= Work to be completed =
Make an exact copy of the entries below with the pictures removed.

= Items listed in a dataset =

——————————

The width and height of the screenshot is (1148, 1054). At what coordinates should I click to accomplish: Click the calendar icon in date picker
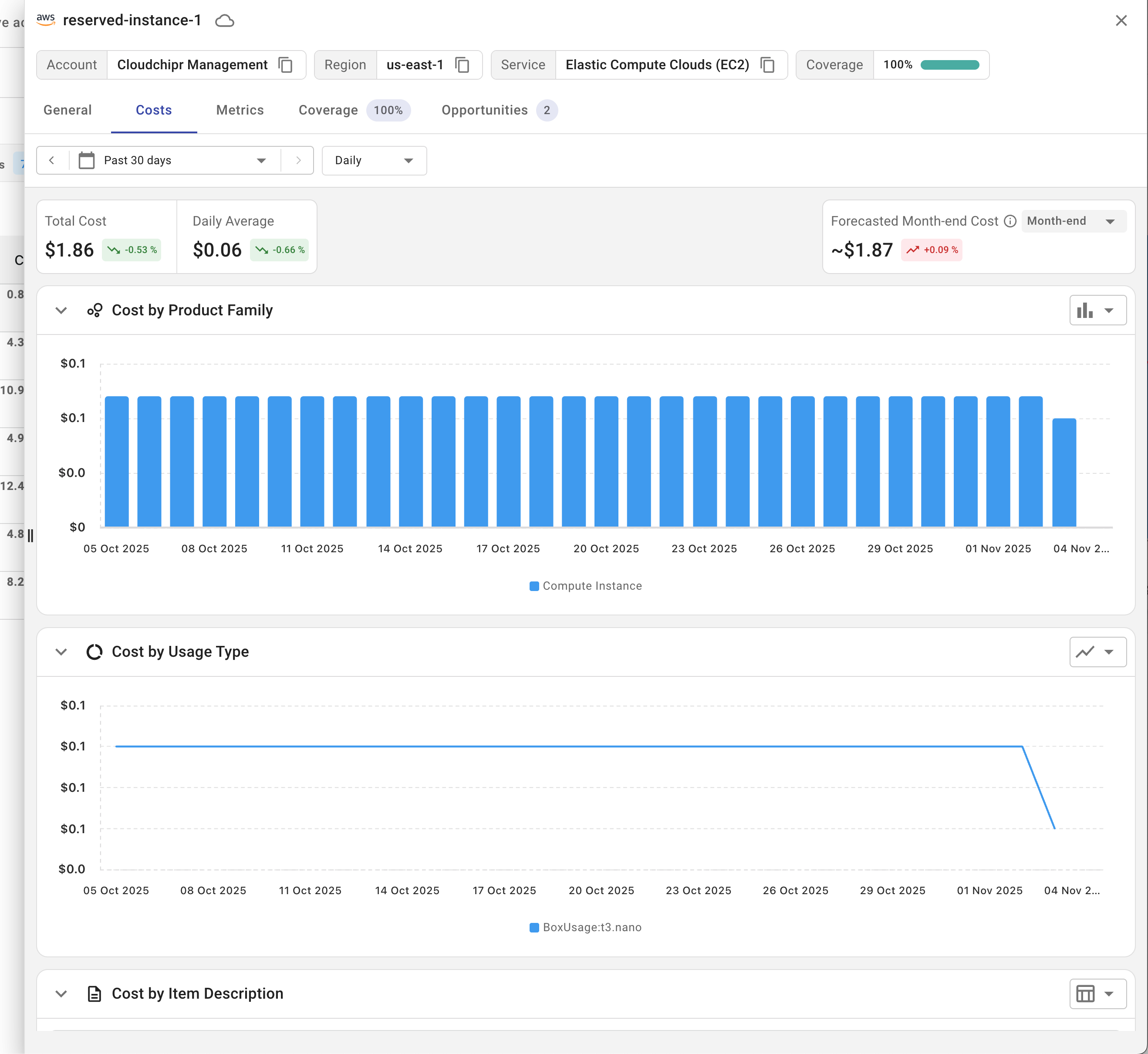tap(87, 161)
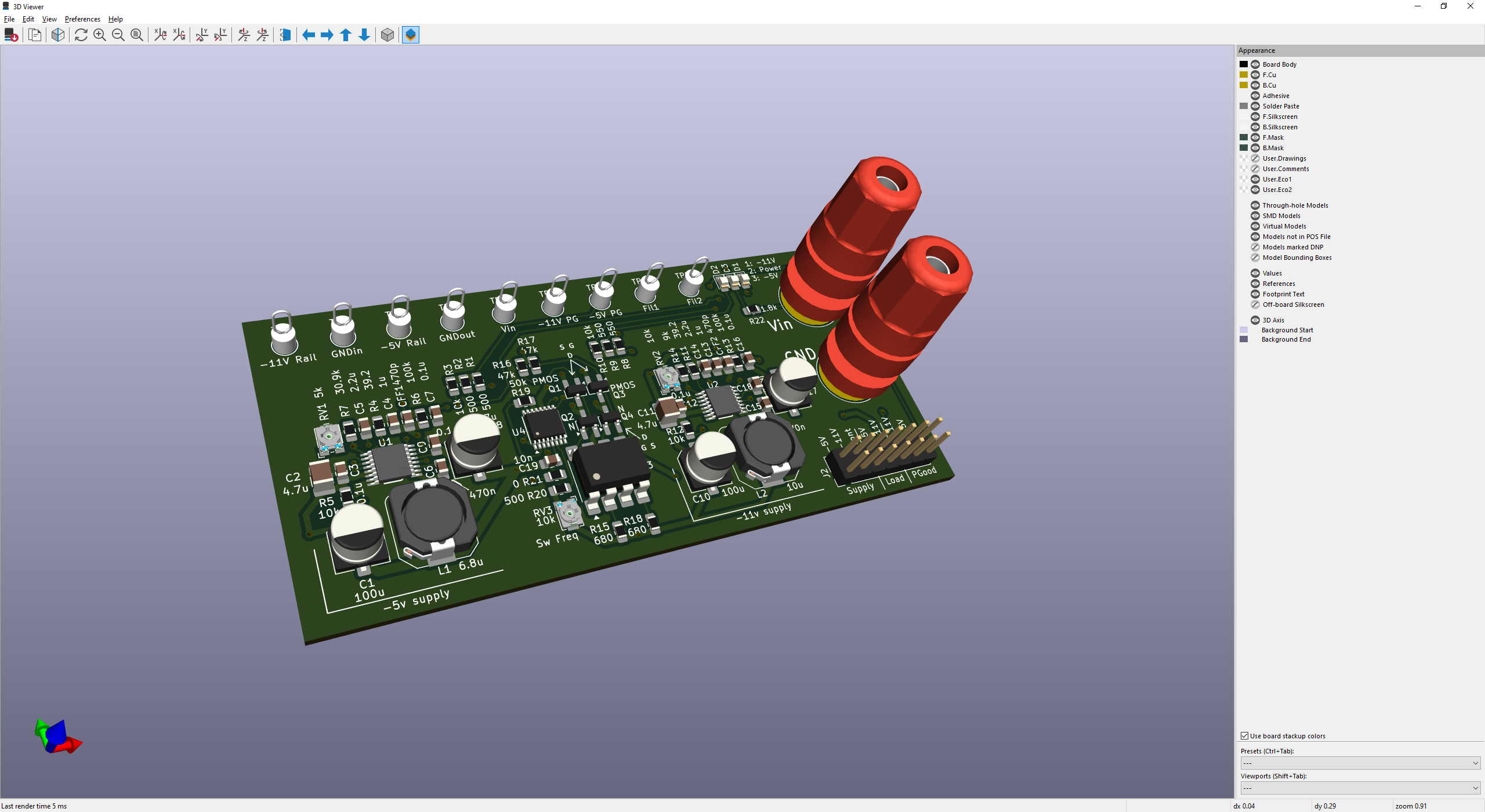Hide Through-hole Models
The image size is (1485, 812).
tap(1255, 205)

——————————

= Answer for this exercise =
The width and height of the screenshot is (1148, 1054). At what coordinates should I click to accomplish: Click the calendar icon in date picker
tap(87, 161)
Hide Through-hole Models
The image size is (1485, 812).
tap(1255, 205)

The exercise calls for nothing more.